This offering is made by a foreign issuer that is permitted, under a multijurisdictional disclosure system adopted by the United States, to prepare this prospectus in accordance with the disclosure requirements of its home country. Prospective investors should be aware that such requirements are different from those of the United States. Financial statements included or incorporated herein, if any, have been prepared in accordance with foreign generally accepted accounting principles, and may be subject to foreign auditing and auditor independence standards, and thus may not be comparable to financial statements of United States companies.

 

Prospective investors should be aware that the acquisition of the securities described herein may have tax consequences both in the United States and in the home country of the Registrant.
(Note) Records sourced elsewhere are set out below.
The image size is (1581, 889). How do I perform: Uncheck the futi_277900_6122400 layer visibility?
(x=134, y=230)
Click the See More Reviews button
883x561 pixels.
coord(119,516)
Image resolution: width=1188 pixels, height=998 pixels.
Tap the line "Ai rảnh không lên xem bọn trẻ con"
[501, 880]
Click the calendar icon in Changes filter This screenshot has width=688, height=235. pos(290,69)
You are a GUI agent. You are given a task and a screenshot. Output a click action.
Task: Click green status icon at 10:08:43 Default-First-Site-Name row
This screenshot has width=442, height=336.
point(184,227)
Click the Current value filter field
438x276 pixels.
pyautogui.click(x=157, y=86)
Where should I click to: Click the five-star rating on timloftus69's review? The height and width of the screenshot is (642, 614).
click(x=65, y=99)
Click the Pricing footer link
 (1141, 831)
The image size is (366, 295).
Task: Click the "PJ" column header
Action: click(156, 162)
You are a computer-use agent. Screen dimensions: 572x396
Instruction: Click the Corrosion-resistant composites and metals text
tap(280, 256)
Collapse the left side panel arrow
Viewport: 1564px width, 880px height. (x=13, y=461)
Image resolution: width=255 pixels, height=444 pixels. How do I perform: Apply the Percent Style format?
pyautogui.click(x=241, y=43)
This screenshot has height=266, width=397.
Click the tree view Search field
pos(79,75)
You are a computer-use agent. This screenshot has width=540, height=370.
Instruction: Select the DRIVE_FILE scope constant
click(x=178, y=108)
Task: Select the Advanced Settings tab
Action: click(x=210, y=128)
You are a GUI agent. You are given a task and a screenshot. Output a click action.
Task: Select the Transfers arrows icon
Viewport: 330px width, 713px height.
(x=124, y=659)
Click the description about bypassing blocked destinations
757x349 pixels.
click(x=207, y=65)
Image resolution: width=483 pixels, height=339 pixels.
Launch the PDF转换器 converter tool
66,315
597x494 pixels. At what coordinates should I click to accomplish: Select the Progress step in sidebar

Such consequences for investors who are resident in or citizens of, the United States may not be described fully herein.

 

The enforcement by investors of civil liabilities under the federal securities laws may be affected adversely by the fact that the Registrant is incorporated or organized under the laws of a foreign country, that some or all of its officers and directors may be residents of a foreign country, that some or all of the underwriters or experts named in the registration statement maybe residents of a foreign country, and that all or a substantial portion of the assets of the Registrant and said persons may be located outside the United States.

 

THESE SECURITIES HAVE NOT BEEN APPROVED OR DISAPPROVED BY THE SECURITIES AND EXCHANGE COMMISSION NOR HAS THE COMMISSION PASSED UPON THE ACCURACY OR ADEQUACY OF THIS PROSPECTUS. ANY REPRESENTATION TO THE CONTRARY IS A CRIMINAL OFFENSE.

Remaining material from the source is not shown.